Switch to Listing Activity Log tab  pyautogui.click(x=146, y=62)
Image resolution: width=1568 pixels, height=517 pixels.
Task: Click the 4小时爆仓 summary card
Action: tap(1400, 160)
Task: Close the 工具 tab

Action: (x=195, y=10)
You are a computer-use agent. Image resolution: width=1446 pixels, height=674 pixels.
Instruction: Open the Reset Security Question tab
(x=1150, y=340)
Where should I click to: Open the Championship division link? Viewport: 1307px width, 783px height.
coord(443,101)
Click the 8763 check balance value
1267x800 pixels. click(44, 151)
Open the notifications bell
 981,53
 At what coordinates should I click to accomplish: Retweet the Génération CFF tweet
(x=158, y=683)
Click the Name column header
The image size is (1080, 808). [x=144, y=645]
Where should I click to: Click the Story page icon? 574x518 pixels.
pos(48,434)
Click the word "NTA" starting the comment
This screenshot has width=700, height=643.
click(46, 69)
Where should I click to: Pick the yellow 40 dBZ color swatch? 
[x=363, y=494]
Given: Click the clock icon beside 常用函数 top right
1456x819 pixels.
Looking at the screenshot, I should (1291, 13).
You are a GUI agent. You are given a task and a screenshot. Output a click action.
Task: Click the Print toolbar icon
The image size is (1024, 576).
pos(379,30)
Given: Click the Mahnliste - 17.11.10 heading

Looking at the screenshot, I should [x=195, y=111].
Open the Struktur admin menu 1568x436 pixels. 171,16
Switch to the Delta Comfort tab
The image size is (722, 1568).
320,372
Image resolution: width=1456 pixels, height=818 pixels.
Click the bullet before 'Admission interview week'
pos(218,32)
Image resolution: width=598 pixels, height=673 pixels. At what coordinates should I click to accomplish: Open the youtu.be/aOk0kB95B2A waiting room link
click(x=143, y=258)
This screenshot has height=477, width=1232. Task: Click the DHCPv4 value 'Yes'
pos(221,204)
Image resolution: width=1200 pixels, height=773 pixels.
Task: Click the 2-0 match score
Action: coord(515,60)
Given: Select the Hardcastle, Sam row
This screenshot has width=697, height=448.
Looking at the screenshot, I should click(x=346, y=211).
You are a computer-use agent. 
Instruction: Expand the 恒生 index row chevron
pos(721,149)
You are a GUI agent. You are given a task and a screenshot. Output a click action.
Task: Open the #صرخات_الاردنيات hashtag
----------
Work instruction ▸ Please retype all of the data above exactly as written.

Exercise output ▸
Switch to Listing Activity Log tab  pyautogui.click(x=146, y=62)
Image resolution: width=1568 pixels, height=517 pixels.
Task: Click the 4小时爆仓 summary card
Action: tap(1400, 160)
Task: Close the 工具 tab

Action: (x=195, y=10)
You are a computer-use agent. Image resolution: width=1446 pixels, height=674 pixels.
Instruction: Open the Reset Security Question tab
(x=1150, y=340)
Where should I click to: Open the Championship division link? Viewport: 1307px width, 783px height.
coord(443,101)
Click the 8763 check balance value
1267x800 pixels. click(44, 151)
Open the notifications bell
 981,53
 At what coordinates should I click to accomplish: Retweet the Génération CFF tweet
(x=158, y=683)
Click the Name column header
The image size is (1080, 808). [x=144, y=645]
Where should I click to: Click the Story page icon? 574x518 pixels.
pos(48,434)
Click the word "NTA" starting the comment
This screenshot has width=700, height=643.
click(46, 69)
Where should I click to: Pick the yellow 40 dBZ color swatch? 
[x=363, y=494]
Given: Click the clock icon beside 常用函数 top right
1456x819 pixels.
Looking at the screenshot, I should (1291, 13).
You are a GUI agent. You are given a task and a screenshot. Output a click action.
Task: Click the Print toolbar icon
The image size is (1024, 576).
pos(379,30)
Given: Click the Mahnliste - 17.11.10 heading

Looking at the screenshot, I should [x=195, y=111].
Open the Struktur admin menu 1568x436 pixels. 171,16
Switch to the Delta Comfort tab
The image size is (722, 1568).
320,372
Image resolution: width=1456 pixels, height=818 pixels.
Click the bullet before 'Admission interview week'
pos(218,32)
Image resolution: width=598 pixels, height=673 pixels. At what coordinates should I click to accomplish: Open the youtu.be/aOk0kB95B2A waiting room link
click(x=143, y=258)
This screenshot has height=477, width=1232. Task: Click the DHCPv4 value 'Yes'
pos(221,204)
Image resolution: width=1200 pixels, height=773 pixels.
Task: Click the 2-0 match score
Action: coord(515,60)
Given: Select the Hardcastle, Sam row
This screenshot has width=697, height=448.
Looking at the screenshot, I should click(x=346, y=211).
You are a computer-use agent. 
Instruction: Expand the 恒生 index row chevron
pos(721,149)
You are a GUI agent. You are given a task and a screenshot. Output a click action.
Task: Open the #صرخات_الاردنيات hashtag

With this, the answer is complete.